Eye on AI: AI and Copyright

2 min read

Generative AI systems generate written and visual works based on the data —other texts and images—they have been trained on. Until the advent of generative AI, the rights regarding works of authorship have been ably governed by copyright law and copyleft principles. This new technology is, however, forcing a rethink about how the law should apply to generative AI-produced works.

Regarding the output: it currently appears to be accepted law that copyright law only protects works created by a person—nonhuman animals and computer-generated works receive no copyright. Should human-generated prompts input into a generative AI system be deemed sufficient "creative control" over the work, and thus a basis for recognizing authorship in the human prompting the system? The closer parallel for a "prompt" would seem to be providing "general directions" or "an idea", such that the output would, in the US at least if certain other criteria are met, be a "work for hire." At present, with no human at the receiving end of the request, however, no rights accrue. As the round peg of generative AI meets the square hole of copyright law, a new approach may be necessary.

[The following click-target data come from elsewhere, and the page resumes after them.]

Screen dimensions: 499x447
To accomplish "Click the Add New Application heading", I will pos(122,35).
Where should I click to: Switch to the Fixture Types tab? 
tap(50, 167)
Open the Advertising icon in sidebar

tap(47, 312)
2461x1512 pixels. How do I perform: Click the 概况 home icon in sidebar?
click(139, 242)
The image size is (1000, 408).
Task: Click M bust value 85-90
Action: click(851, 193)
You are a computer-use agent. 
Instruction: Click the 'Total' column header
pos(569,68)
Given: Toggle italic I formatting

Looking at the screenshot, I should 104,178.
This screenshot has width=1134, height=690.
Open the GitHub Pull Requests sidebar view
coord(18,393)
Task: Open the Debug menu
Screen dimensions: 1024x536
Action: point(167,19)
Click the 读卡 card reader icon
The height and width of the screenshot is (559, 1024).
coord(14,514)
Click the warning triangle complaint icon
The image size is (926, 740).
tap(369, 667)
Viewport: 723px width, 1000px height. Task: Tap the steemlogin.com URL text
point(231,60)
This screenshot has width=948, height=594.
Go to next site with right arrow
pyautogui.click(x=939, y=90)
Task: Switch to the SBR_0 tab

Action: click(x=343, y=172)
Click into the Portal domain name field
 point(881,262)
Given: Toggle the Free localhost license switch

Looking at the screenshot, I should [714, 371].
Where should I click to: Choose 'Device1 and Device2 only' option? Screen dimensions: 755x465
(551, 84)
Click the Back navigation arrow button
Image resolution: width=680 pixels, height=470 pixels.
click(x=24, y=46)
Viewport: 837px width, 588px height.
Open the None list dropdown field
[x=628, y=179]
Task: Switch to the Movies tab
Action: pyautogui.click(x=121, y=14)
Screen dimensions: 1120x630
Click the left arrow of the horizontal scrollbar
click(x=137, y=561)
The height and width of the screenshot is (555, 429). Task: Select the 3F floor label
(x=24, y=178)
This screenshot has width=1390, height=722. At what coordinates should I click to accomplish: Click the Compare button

How about the input: how should copyright law apply to the works that generative AI systems have been trained on? Meaning, is training generative AI systems with copyrighted works an infringement, and if royalties are due, how should payments be allocated for use of copyrighted works? Lawsuits have already been brought by owners of software code, picture databases, books and music. Two views are emerging; one in support of a single upfront fee to use the materials to train the system, the other suggesting that each generative AI work should pay royalties back to the rightsholders whose works "inspired" the output. Neither approach, however, seems to provide a universally applicable solution. Great care and creativity will be needed to navigate the paradigm shift to a world with both human works and AI-generated output.